### INFORMATION GIVEN

○ ○ ○

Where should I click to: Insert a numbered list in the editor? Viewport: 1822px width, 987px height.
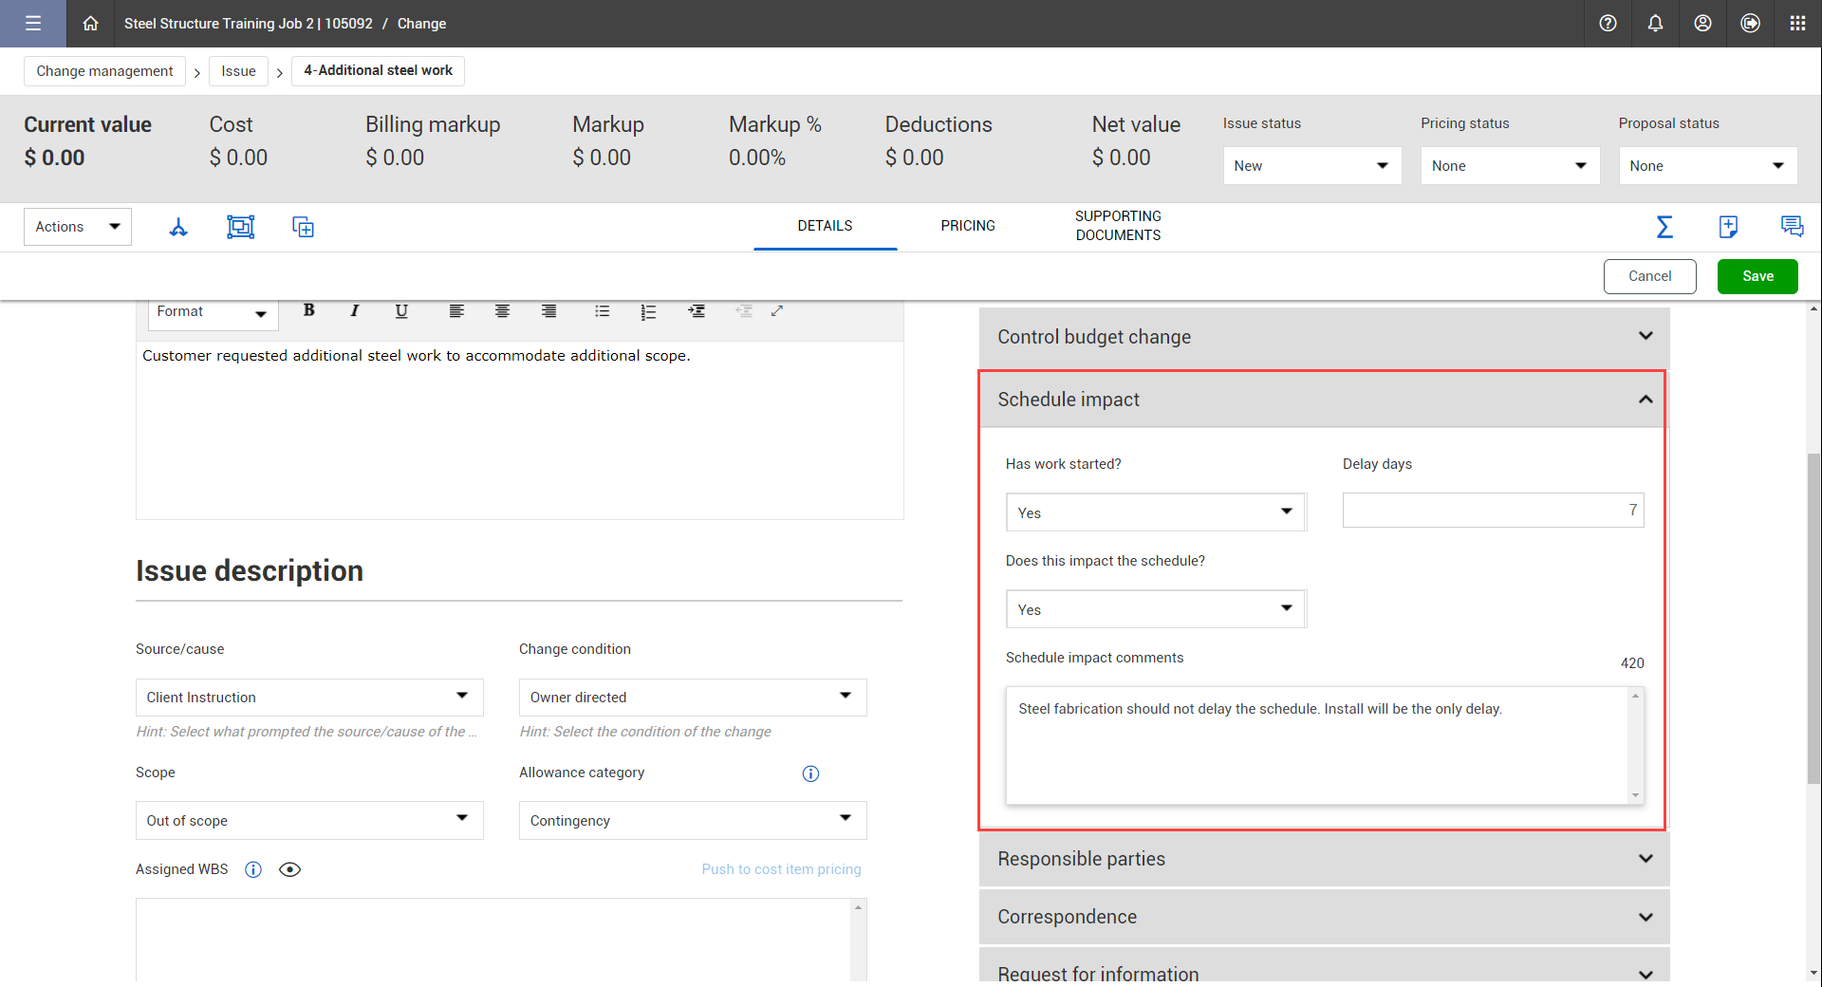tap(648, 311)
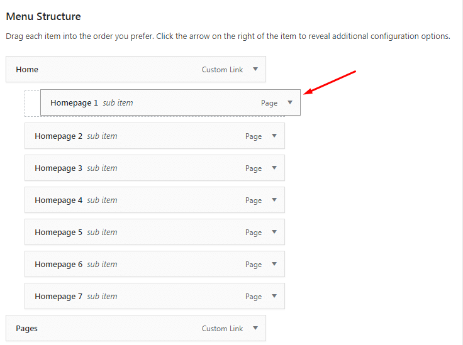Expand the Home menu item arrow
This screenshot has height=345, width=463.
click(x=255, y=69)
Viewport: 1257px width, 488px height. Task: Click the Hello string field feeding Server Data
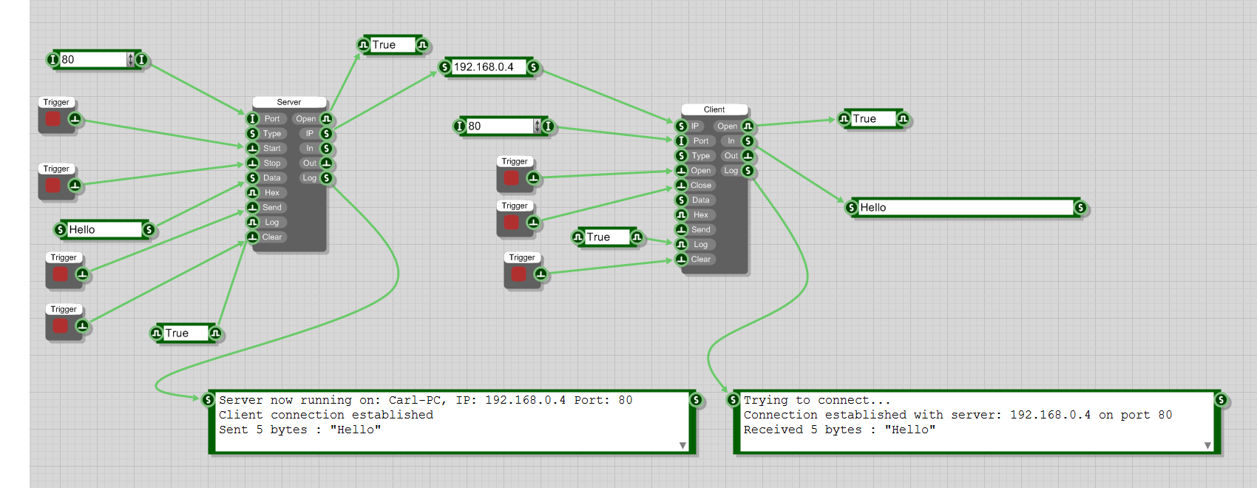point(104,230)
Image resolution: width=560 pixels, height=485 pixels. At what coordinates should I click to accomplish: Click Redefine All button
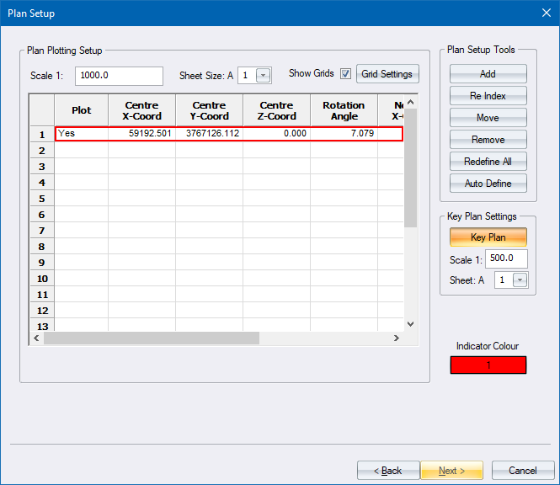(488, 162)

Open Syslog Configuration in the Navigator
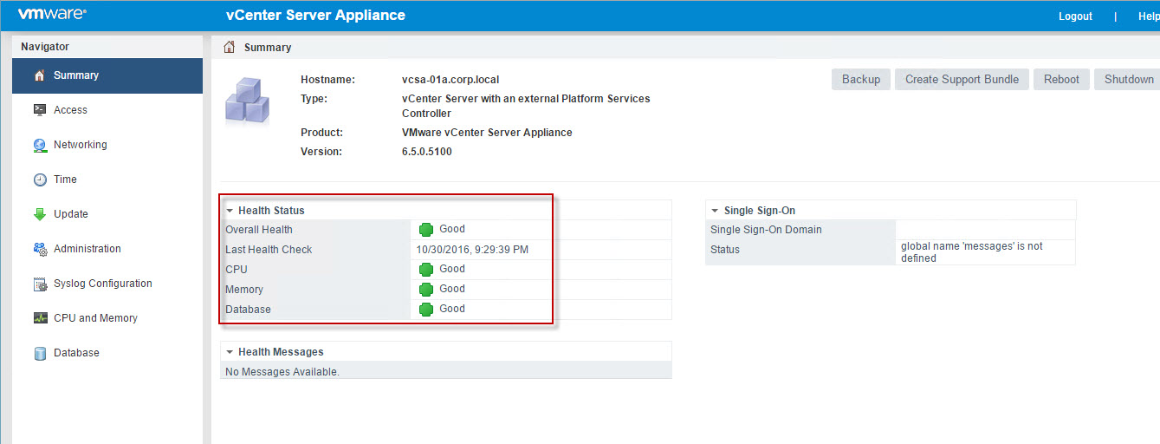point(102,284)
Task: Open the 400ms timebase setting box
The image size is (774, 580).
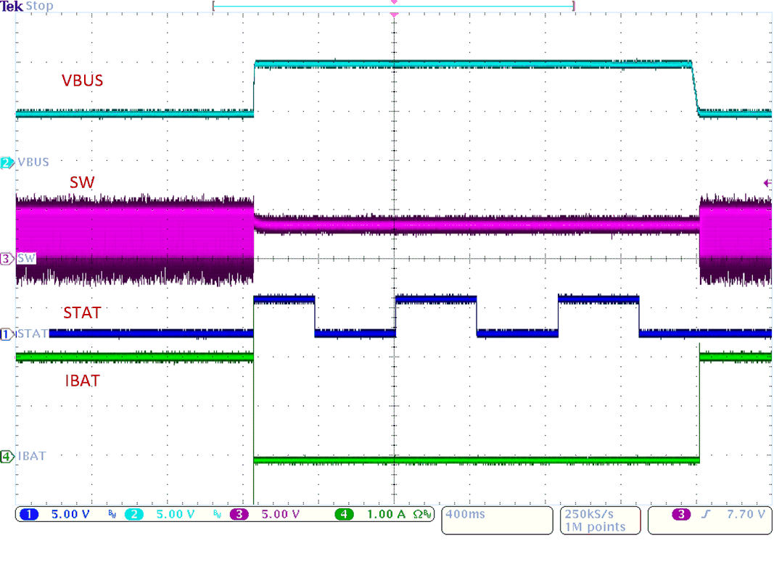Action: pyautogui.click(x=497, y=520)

○ ○ ○

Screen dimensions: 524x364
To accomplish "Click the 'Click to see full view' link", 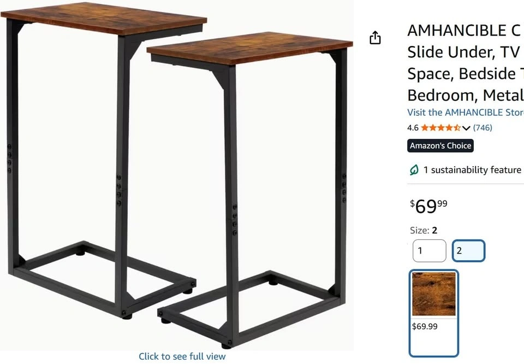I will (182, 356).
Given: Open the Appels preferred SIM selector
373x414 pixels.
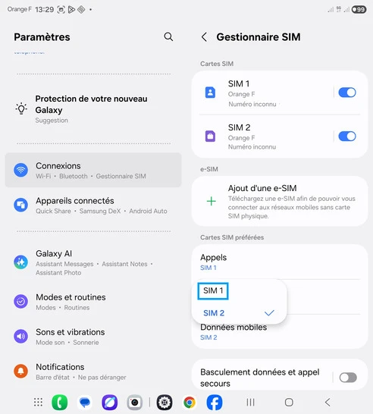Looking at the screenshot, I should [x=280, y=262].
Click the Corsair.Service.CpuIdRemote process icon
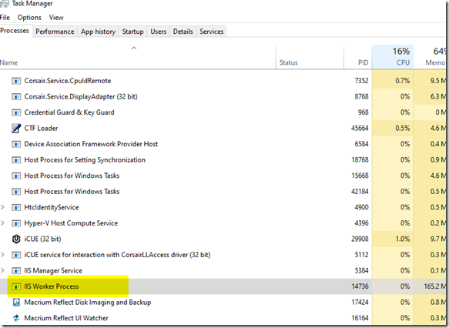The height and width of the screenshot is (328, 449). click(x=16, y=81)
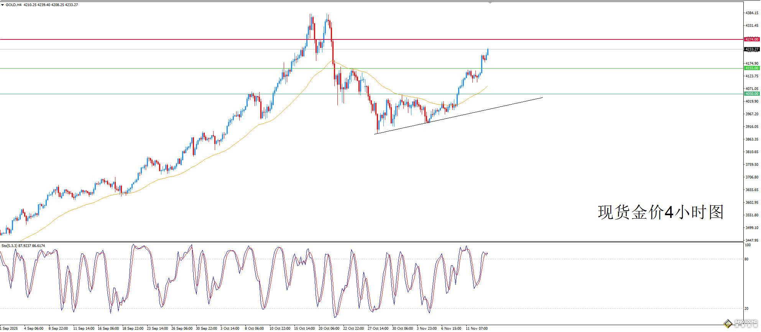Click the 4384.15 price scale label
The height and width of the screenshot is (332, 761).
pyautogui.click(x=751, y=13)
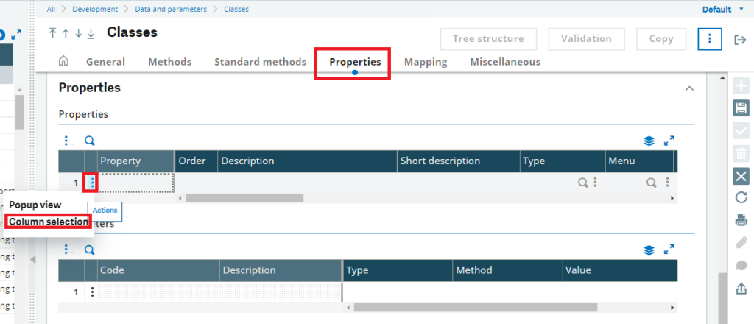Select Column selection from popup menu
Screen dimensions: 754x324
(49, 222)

○ ○ ○

### ASSIGNMENT
In the material above, which lines fall between the one holding "Where should I" and the one holding "Task: Open the 400ms timebase setting box", inclusive? Print exactly those, with the pictures left out.

### WRITTEN SOLUTION
Where should I click to: Insert a numbered list in the editor? Viewport: 1822px width, 987px height.
tap(648, 311)
Expand the Home menu item arrow
This screenshot has height=345, width=463.
click(x=255, y=69)
Viewport: 1257px width, 488px height. Task: Click the Hello string field feeding Server Data
point(104,230)
Image resolution: width=560 pixels, height=485 pixels. At what coordinates should I click to accomplish: Click Redefine All button
(488, 162)

Open Syslog Configuration in the Navigator
point(102,284)
Task: Open the 400ms timebase setting box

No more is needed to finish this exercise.